### Task requirements
Repeat the records from the line containing "pixels, height=847 pixels." up to and including the line containing "Looking at the image, I should click on (591, 10).", leaving the pictures out of your answer.

### Data for processing
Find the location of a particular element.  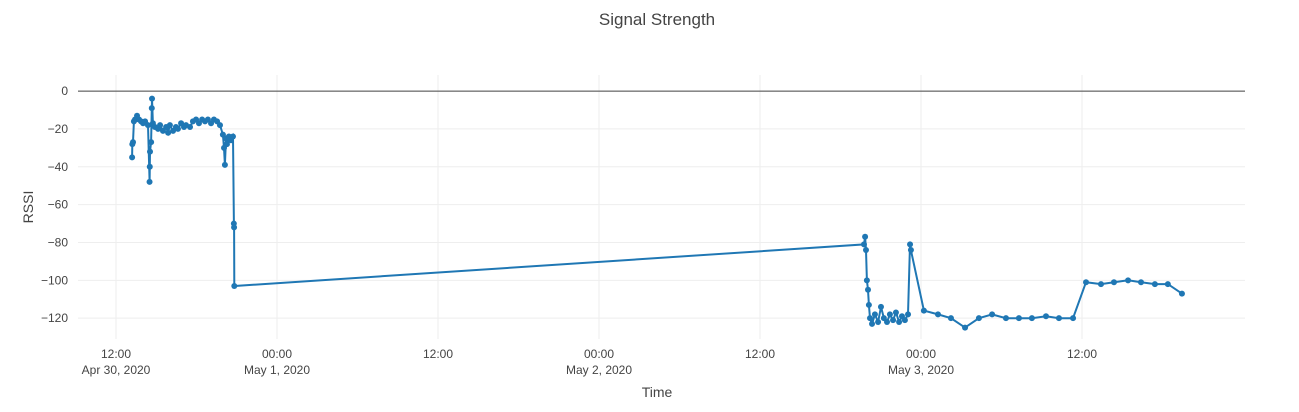

x-tick-label: May 3, 2020 is located at coordinates (921, 370).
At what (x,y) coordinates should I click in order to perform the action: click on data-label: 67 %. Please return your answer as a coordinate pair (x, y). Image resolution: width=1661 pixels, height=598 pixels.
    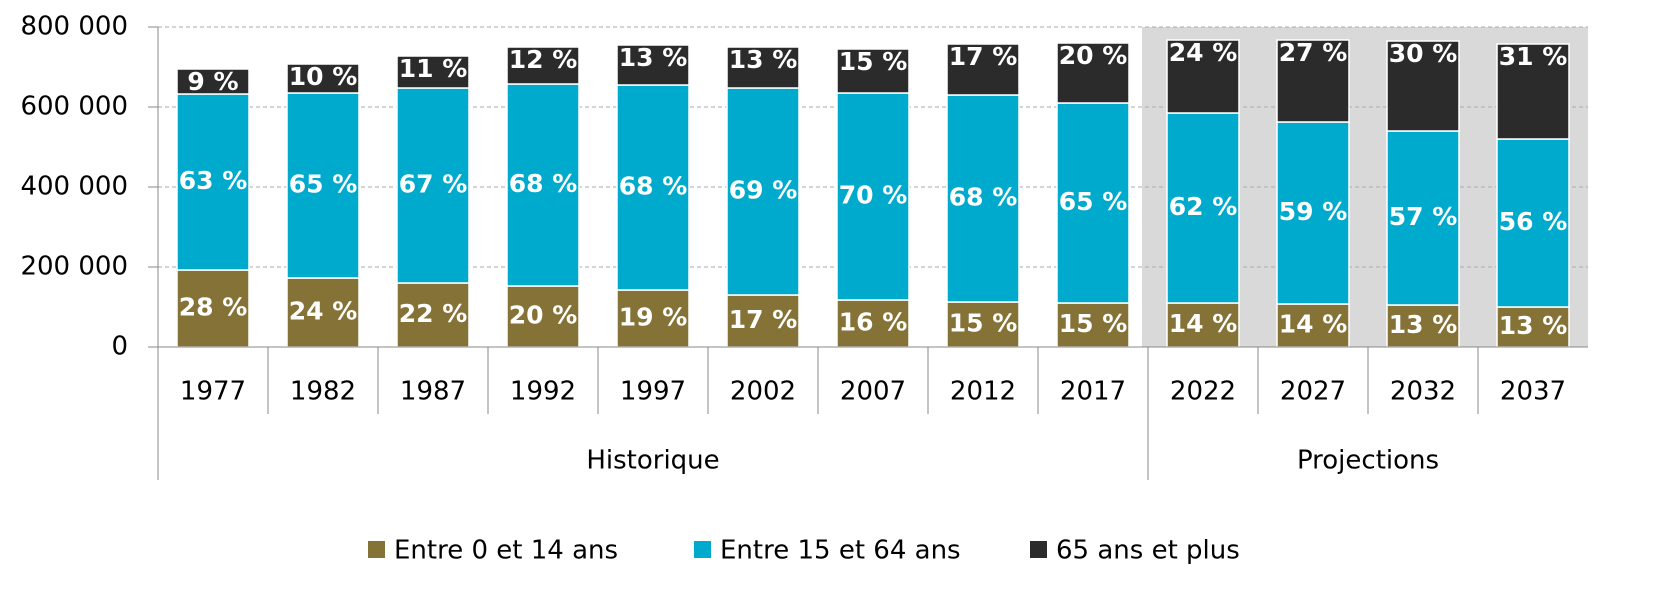
    Looking at the image, I should click on (434, 184).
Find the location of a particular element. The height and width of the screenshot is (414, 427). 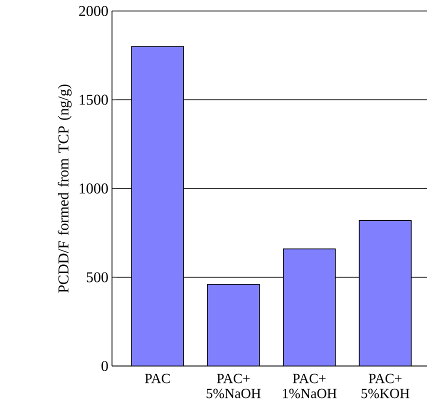

y-tick-label: 2000 is located at coordinates (94, 11).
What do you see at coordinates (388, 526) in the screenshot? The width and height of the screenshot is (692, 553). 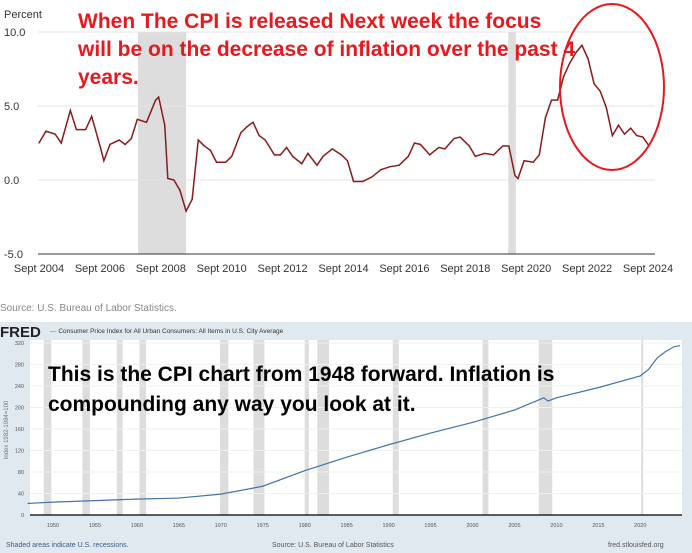 I see `x-tick-label: 1990` at bounding box center [388, 526].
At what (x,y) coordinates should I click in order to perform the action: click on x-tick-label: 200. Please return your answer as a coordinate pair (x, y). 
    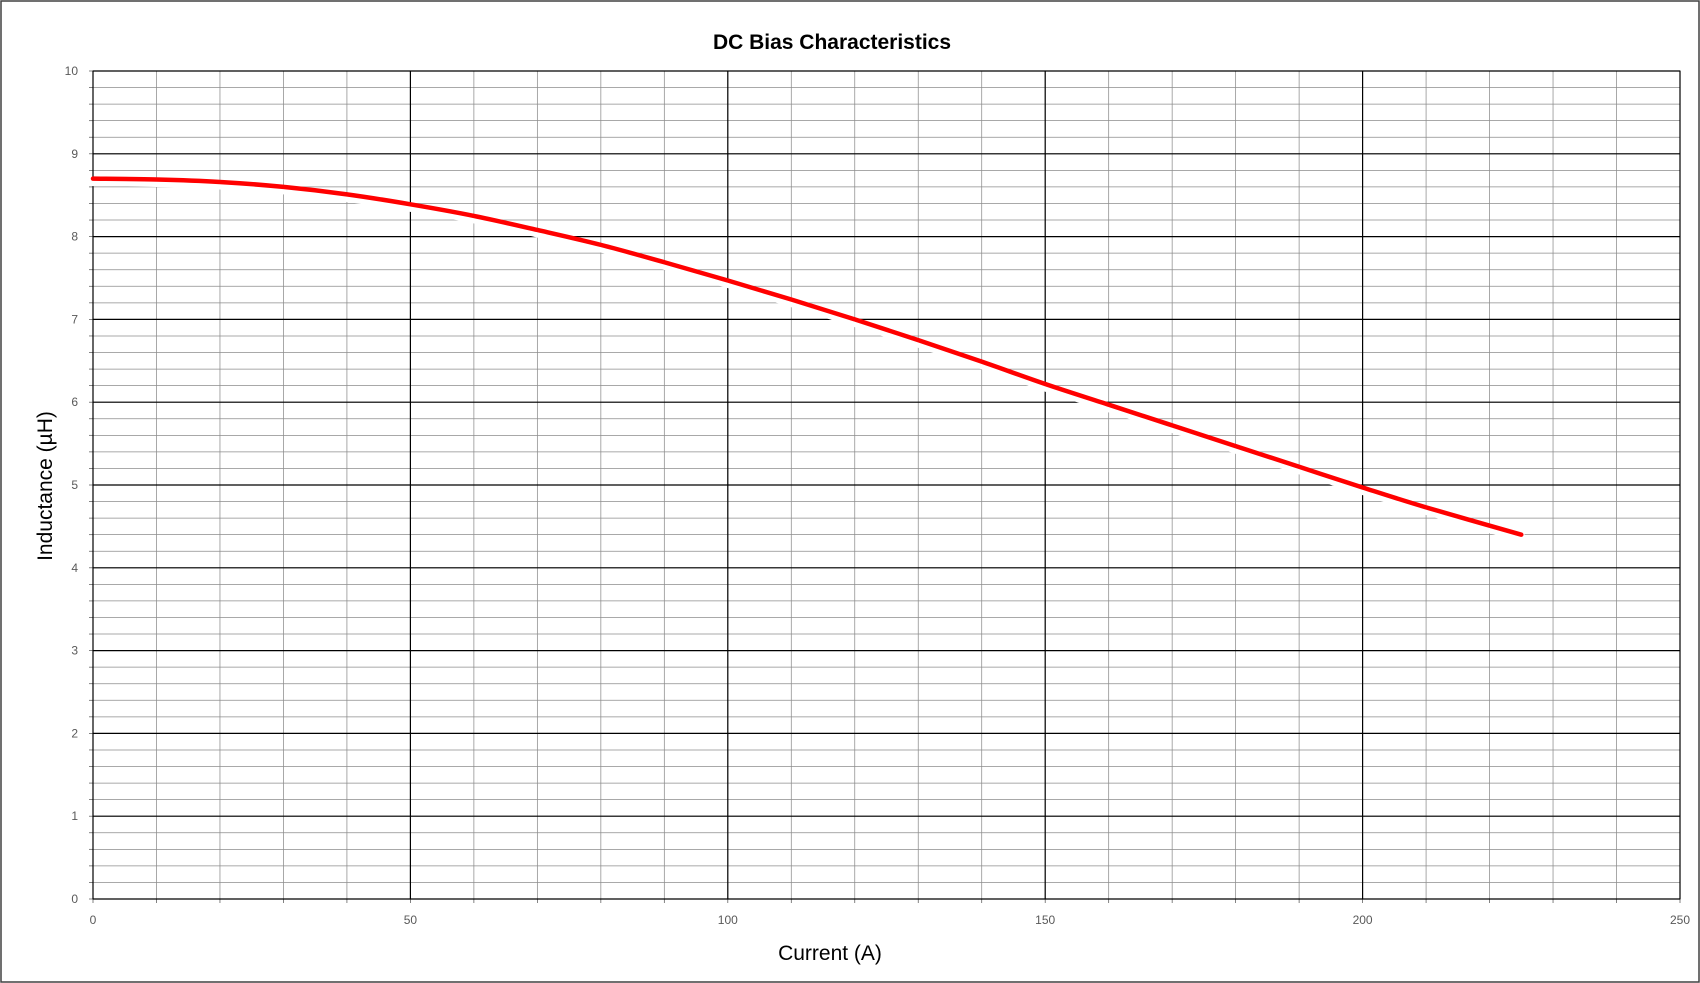
    Looking at the image, I should click on (1363, 920).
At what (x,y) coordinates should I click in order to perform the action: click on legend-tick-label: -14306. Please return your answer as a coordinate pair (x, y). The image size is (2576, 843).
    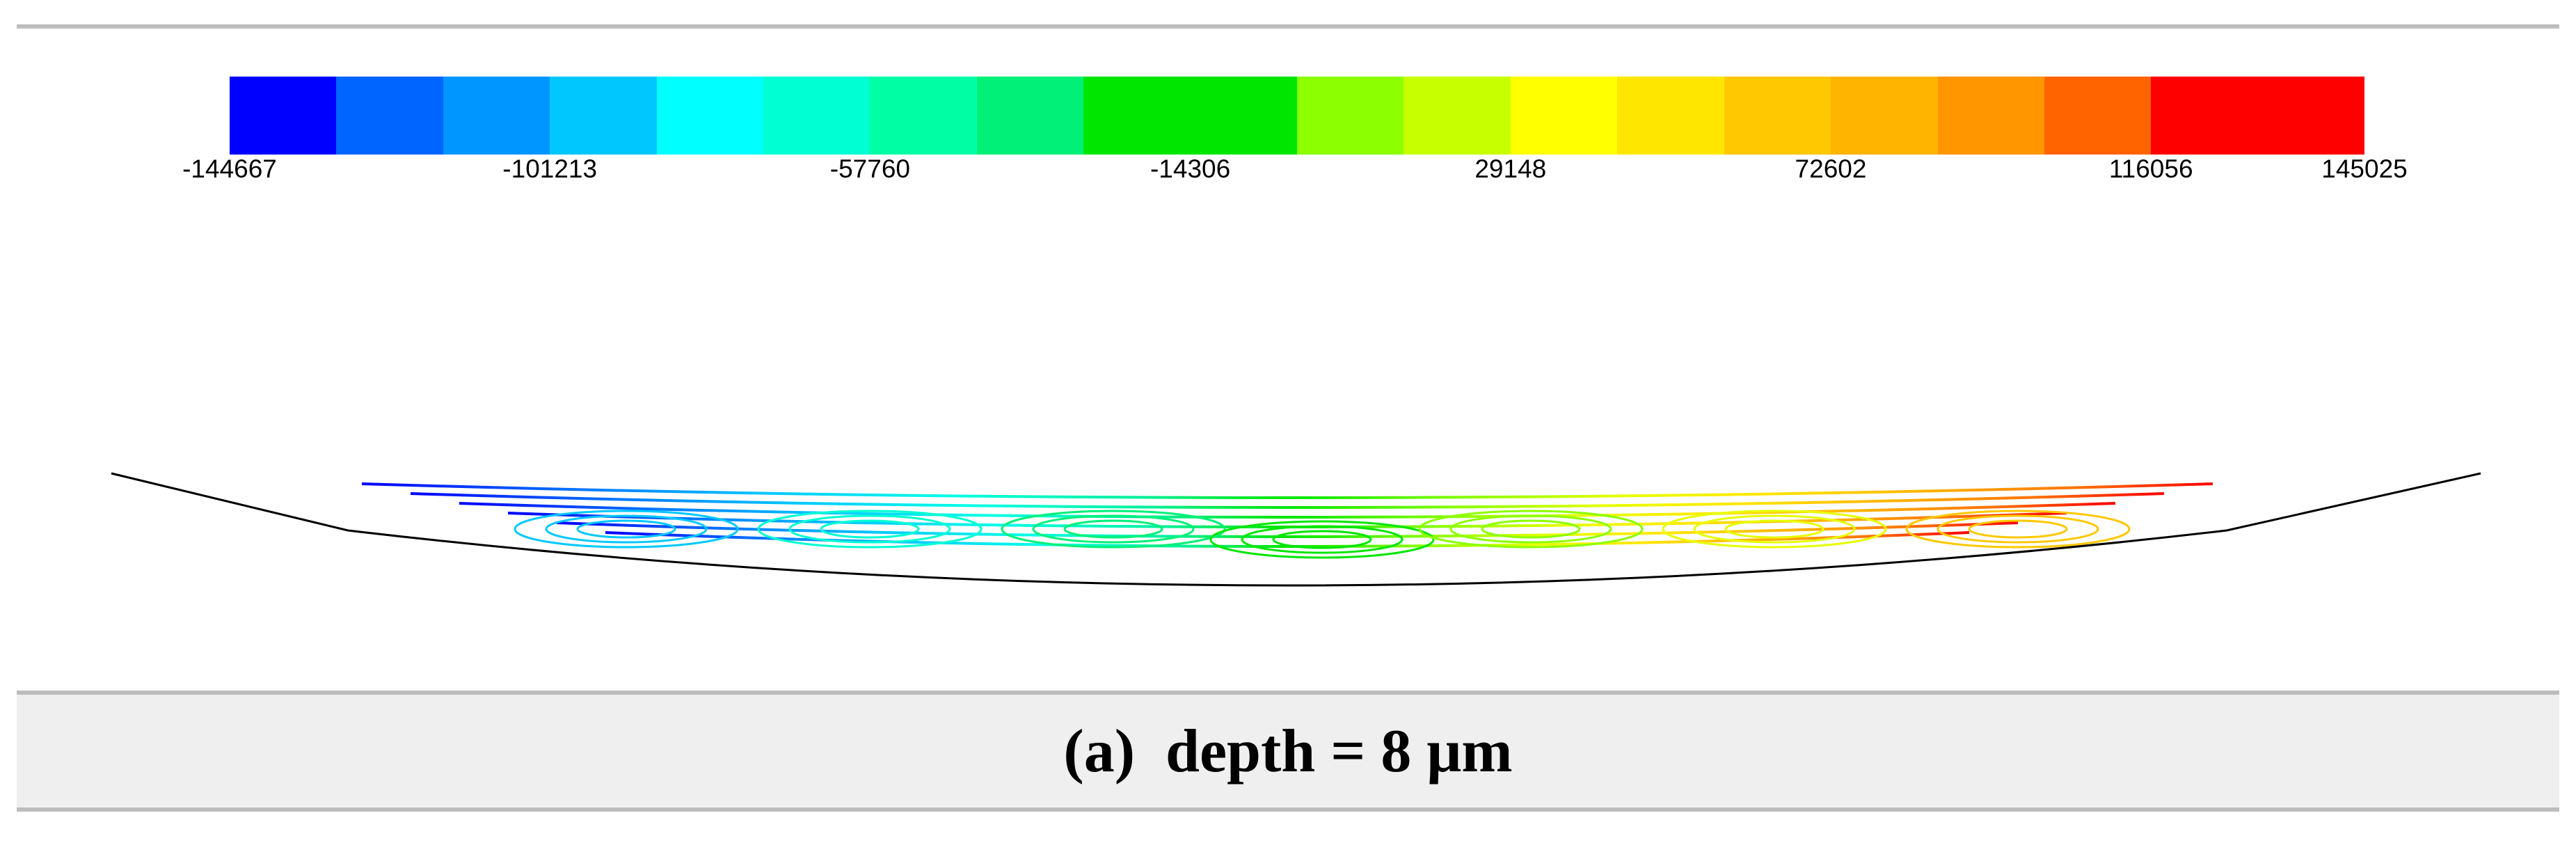
    Looking at the image, I should click on (1190, 169).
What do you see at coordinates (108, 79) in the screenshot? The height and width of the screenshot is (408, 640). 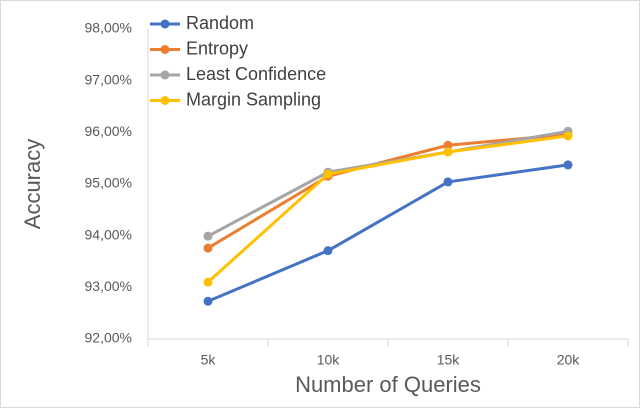 I see `y-tick-label: 97,00%` at bounding box center [108, 79].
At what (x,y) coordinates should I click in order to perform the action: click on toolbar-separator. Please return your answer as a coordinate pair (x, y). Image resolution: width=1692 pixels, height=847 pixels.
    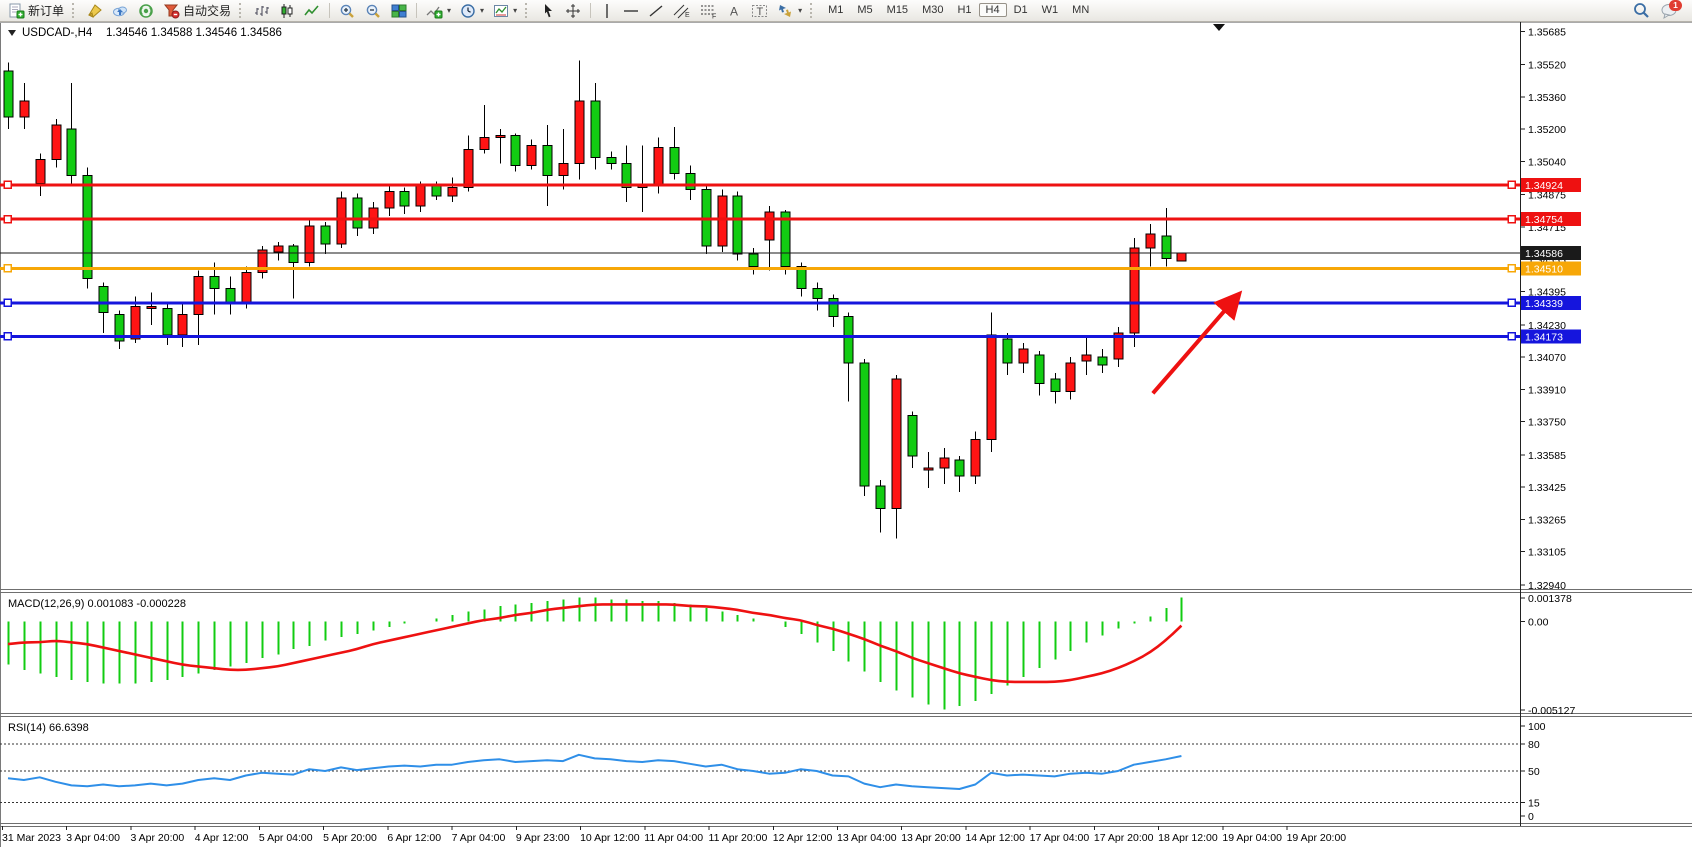
    Looking at the image, I should click on (591, 10).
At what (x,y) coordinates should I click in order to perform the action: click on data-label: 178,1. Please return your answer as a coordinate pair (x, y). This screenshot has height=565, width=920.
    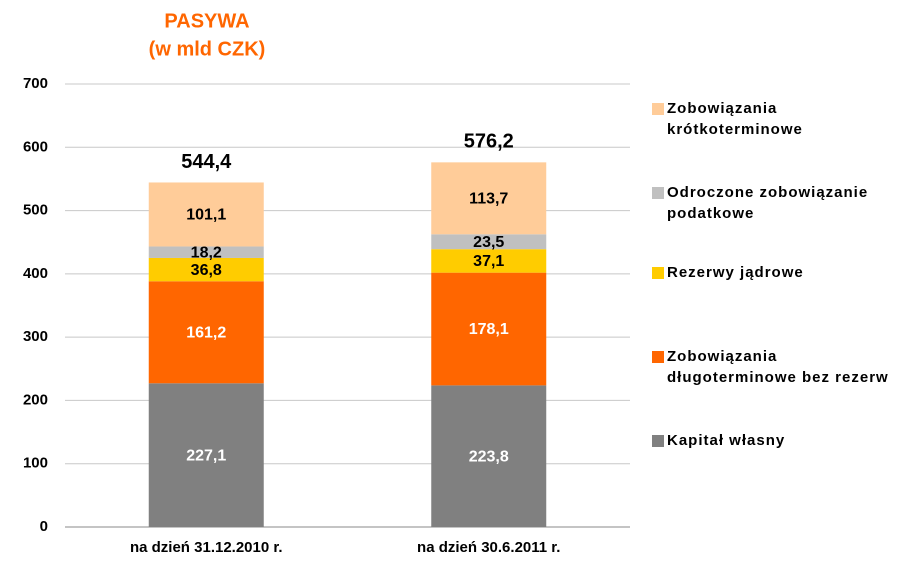
    Looking at the image, I should click on (489, 330).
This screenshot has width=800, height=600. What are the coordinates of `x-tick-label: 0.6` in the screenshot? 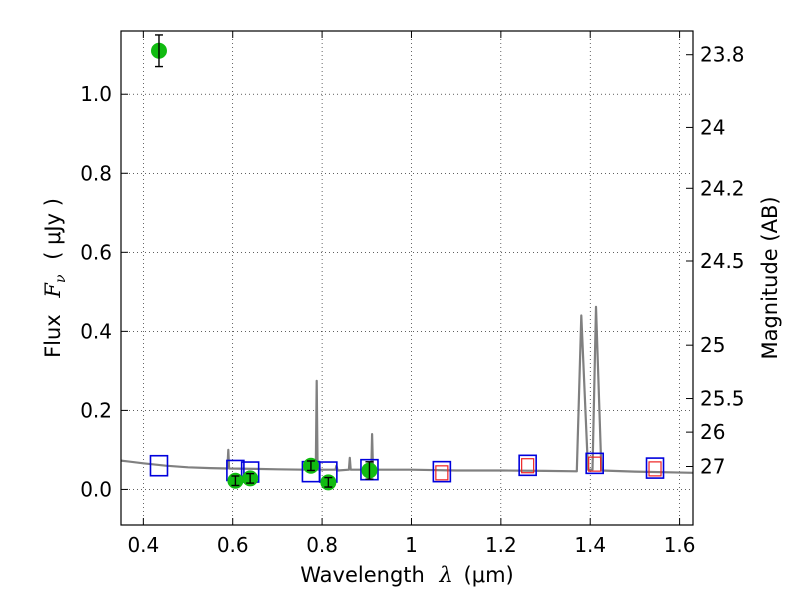 It's located at (233, 545).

### Response for this exercise
At what (x,y) coordinates should I click in order to perform the action: click on toolbar-separator. Please return your answer as a coordinate pair (x, y). Image resolution: width=1692 pixels, height=847 pixels.
    Looking at the image, I should click on (591, 10).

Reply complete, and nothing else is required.